The Wall Street Journal article, “U.S. Shale Boom Shows Signs of Peaking as Big Oil Wells Disappear,” suggests that the United States’ position as the top global oil producer may be in decline due to the imminent plateauing of shale growth.
“Frackers are hitting fewer big gushers in the Permian Basin, America’s busiest oil patch, the latest sign they have drained their catalog of good wells,” WSJ’s Collin Eaton and Benoît Morenne wrote. They said top shale companies’ best wells are producing less.
According to FLOW Partners LLC’s data, the average oil production from the most productive 10% of wells in the Delaware area of the Permian Basin was 15% lower in the previous year compared to the highest output in 2017. Despite experiencing a significant surge, oil production growth in the U.S. has slowed down and has not yet returned to its pre-pandemic peak of approximately 13 million barrels per day.
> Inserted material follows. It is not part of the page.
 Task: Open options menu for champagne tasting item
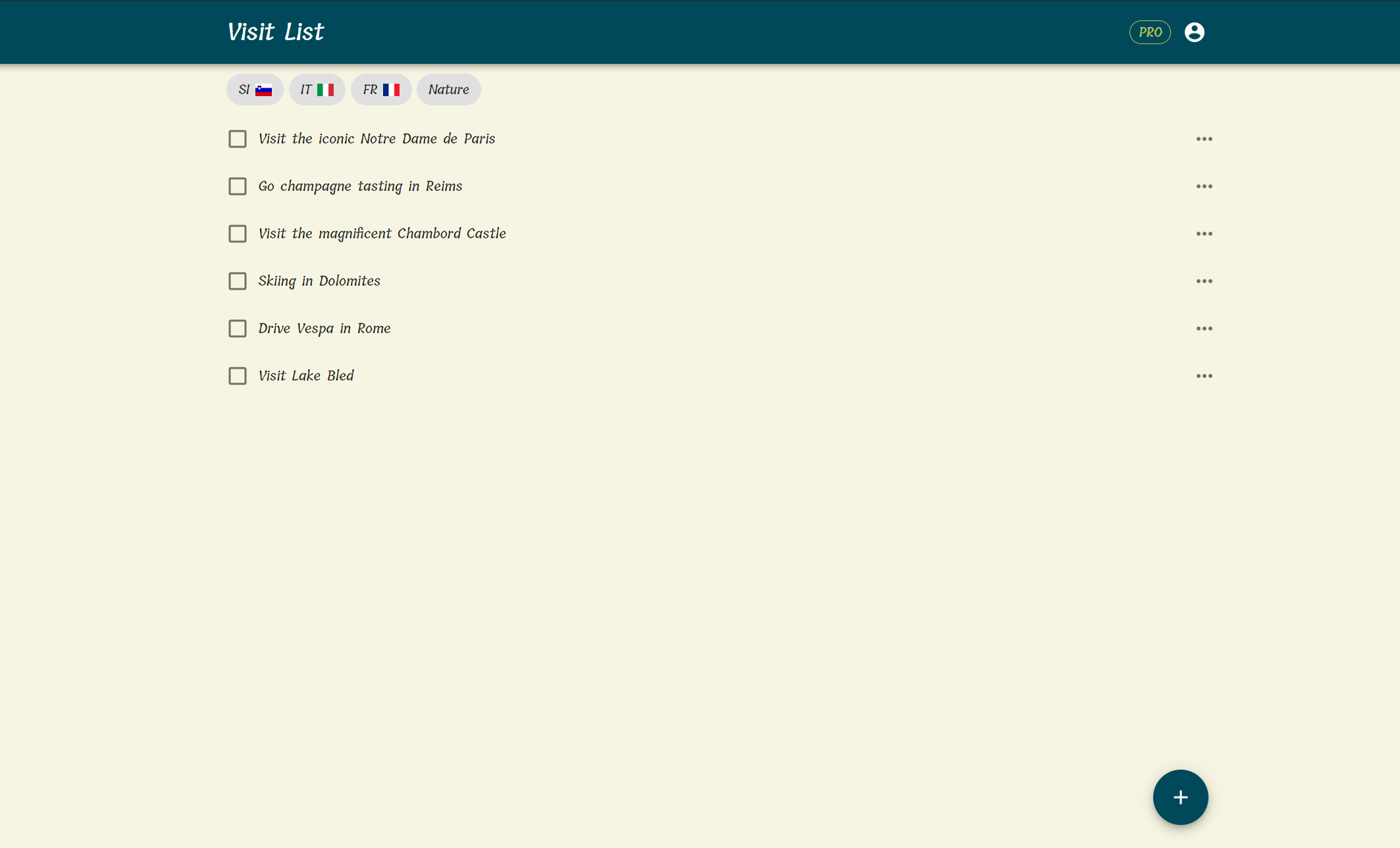[1204, 186]
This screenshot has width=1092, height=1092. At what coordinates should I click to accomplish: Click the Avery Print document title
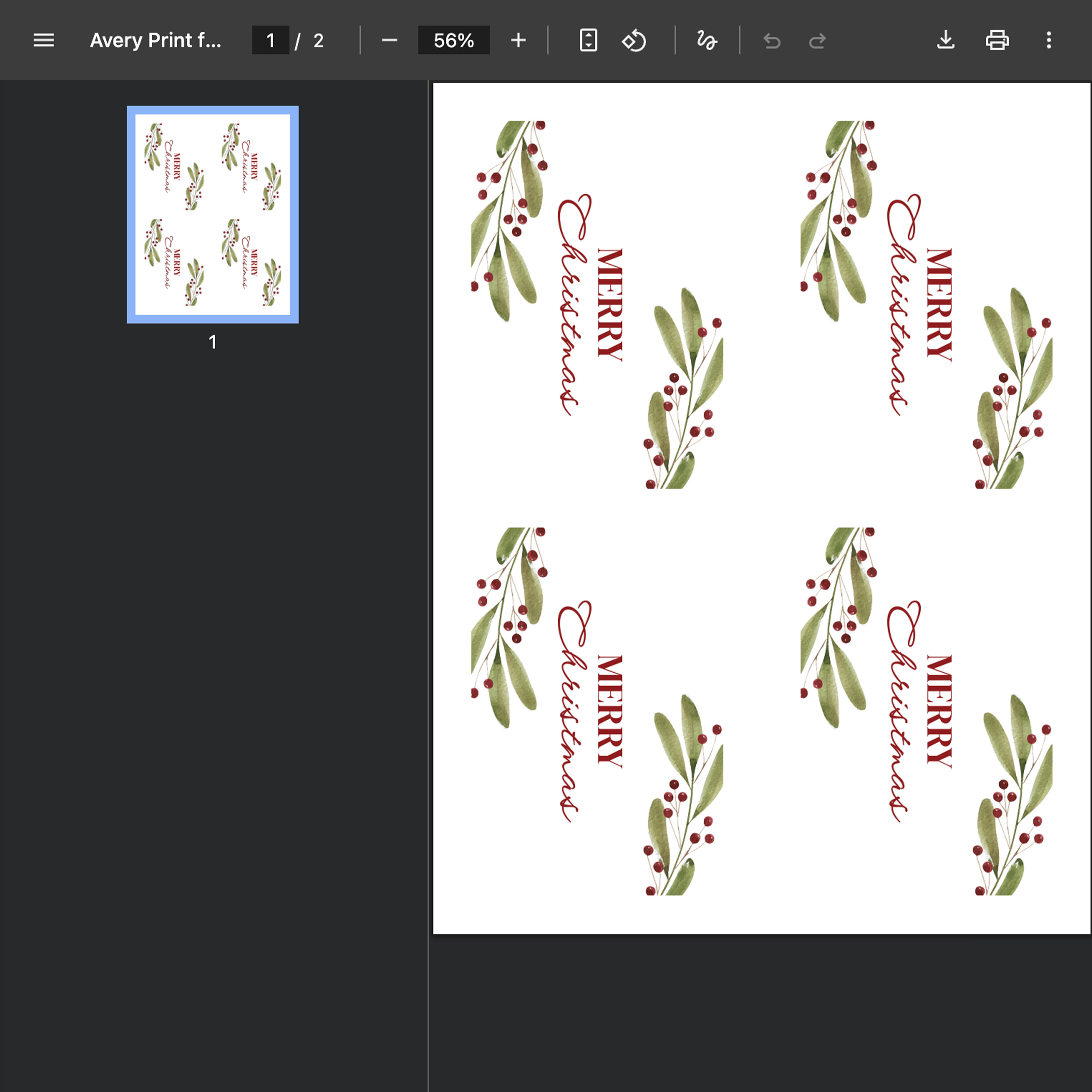coord(156,40)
Shale growth slowdown was blamed on “investor pressure on companies to curtail spending and limit growth in favor of generating higher returns,” WSJ authors noted.
FLOW said Chevron’s wells in Culberson County, Texas, produced an average of 42% less oil last year than those that started production in 2018. Additionally, Novi Labs’ data indicates that the most productive 10% of wells that Chevron brought online in the Delaware region of the Permian Basin last year were roughly 25% less productive compared to its wells the year before.
Chevron Chief Executive Mike Wirth offered some insight last week into the shale slowdown, indicating production growth and drilling activity seen last decade “is unlikely to be repeated. “
The key question is why these wells are yielding at reduced outputs. Is it because North America’s oil reserves are being depleted?
Well, probably not. And what is astonishing is that WSJ authors entirely ‘forgot’ to mention one major contributor to the slowdown in shale production: the Biden administration has been intentionally destroying the energy sector, preventing exploration, drilling, processing, and refining.
So what’s next for America’s energy independence?
“The world is going back to a world that we had in the ’70s and the ’80s,” said ConocoPhillips Chief Executive Ryan Lance, during a panel at the conference called CERAWeek by S&P Global. Lance warned that OPEC would soon supply more of the world’s oil.
The days of explosive growth in U.S. shale oil production appear to be over. We pointed this out late last year. Odd that WSJ entirely left out Biden’s anti-oil agenda and its effects on production from its reporting.